For most people, networking is the main reason for attending a conference. This is also the most difficult motivation to justify to your boss. It’s intangible, it will certainly help you, and it may help the company. The great thing about networking is, it never stops. During session breaks, workshops, evening events, even at check-in and checkout, there is always an opportunity to meet and talk to people.
Social networking is an uncomfortable experience for many of us, but a conference setting is different. There are so many areas of common interest, that develop during brief conversations, that networking just occurs naturally. If you are one-man band, or work in a small team, it’s great to get out and see that your challenges, are in fact, shared challenges.
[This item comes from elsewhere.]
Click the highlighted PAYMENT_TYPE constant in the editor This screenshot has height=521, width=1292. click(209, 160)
I belong to the FEA community, and it’s surprising how small that is. Over the years, developing contacts and mutual areas of interest has been extraordinarily beneficial. There is a natural serendipity effect. Your next job, or area of interest, might well be a result of conference networking. That, however is not something you can put on your expense justification!
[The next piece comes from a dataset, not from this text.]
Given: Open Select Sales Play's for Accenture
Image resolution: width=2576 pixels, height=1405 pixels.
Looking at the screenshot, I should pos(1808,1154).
Presenting a conference paper is a daunting prospect to many. I get nervous after 40 years. However, if you can overcome inhibitions, then it is the pinnacle of networking activity. A good paper, well presented will stimulate interest and get you known amongst your peers. It is a good way to try out new ideas, or run through an analysis process. My favorite papers tell an interesting engineering story. What was the challenge, how did the engineer tackle it, and the punchline – how were those challenges overcome. If it is an analysis technique I’ve seen many times before, I don’t care. It’s always interesting to hear it in a new context. Many colleagues share that viewpoint. So, if you have a paper germinating, then nurture it. As a counterpoint, I stopped going to research orientated conferences a long time ago. 15-minute summaries of esoteric theories usually give me a headache.
Many people attend conferences to reinforce their knowledge, in particular areas. It’s a good idea to target papers of interest and have a roadmap. Good abstracts really help nail relevant papers. This is where multiple track conferences can be a mixed blessing. There is a lot more content, but the logistics of getting from hall A to hall Z can be challenging. Well organized conferences with a good track record of timekeeping give the best opportunity for cherry picking. I have been to conferences where quantity of papers seemed to be the primary objective, with only 10 minutes per paper. For me, they became just a frenetic sea of activity.
My first conference was many years ago at Swansea University. My company was exploring new methodologies in fracture mechanics. I attended a paper given by a recent PhD, and the work reported fitted exactly with our objectives. The net result was photocopying a bound copy of his 400-page thesis (no electronic copies in those days). For the next 18 months, this was our bible as we turned the theory into a working method.
Two friends impressed me at a conference a few years ago. They were on a mission to find best practices in a specific FEA technology area, and find out what competing companies were doing in that field. They had a plan which included targeted papers, vendors and the scope of a report back to their company. I’m sure that promised deliverable had a lot to do with the expense justification!
The expense justification is often the biggest hurdle of getting to a conference. That’s one reason I like presenting mini training courses at NAFEMS conferences. My hope is that it helps the justification, for at least some of the engineers attending.
Keynote speeches vary, from pedestrian state of the union addresses, to stimulating and occasionally startling revelations of new technology directions. I’ve been very impressed with the last three NAFEMS World Congresses. Leading automotive companies have laid out their visions for analysis, underscoring the new drives towards safety and efficiency. Any engineer working in this field could not fail to get a grasp of the directions that industry is taking. A careful look at the abstracts and the speaker bios can you give you some sense of what type of speech you’re going to get. Do bear in mind though, that a groundbreaking speech means it is going to be tough to get face-time with the speaker!
Association conferences, such as a AIAA, SAMPE, NEFEMS, etc. bringing together a range of vendors in one place. If you’re trying to get a handle on available technology, or shopping for a new FEA solution, it’s a great place to start. You’re not going to complete a full evaluation in half an hour, but you will get a good sense of the software’s look and feel and broad capabilities. If you get lucky, then you may find engaging technical staff, who will be keen to tell you more about their products. This could be used as a first round, to make contacts and then follow-up for more in-depth evaluations. If you are on this kind of mission, go armed with a clear set of bullet points to address. Timing is important, if you can bear to cut out some presentations, then you will be very welcome in the exhibition hall, during the dreaded slack periods.
So, a conference experience is very much about deciding what you want to get from it. If you want to have a fun few days, meet up with old colleagues, make some new friends and maybe pick up some information in passing, then in my book, there’s nothing wrong with that!
On the other hand, if you’re on a mission and you want to get maximum payback from your attendance, then with good planning and execution you stand a good chance of success. If you find the conference doesn’t deliver for you, and that sometimes happens, then treat that as a lesson learned. It just won’t be on your calendar next year!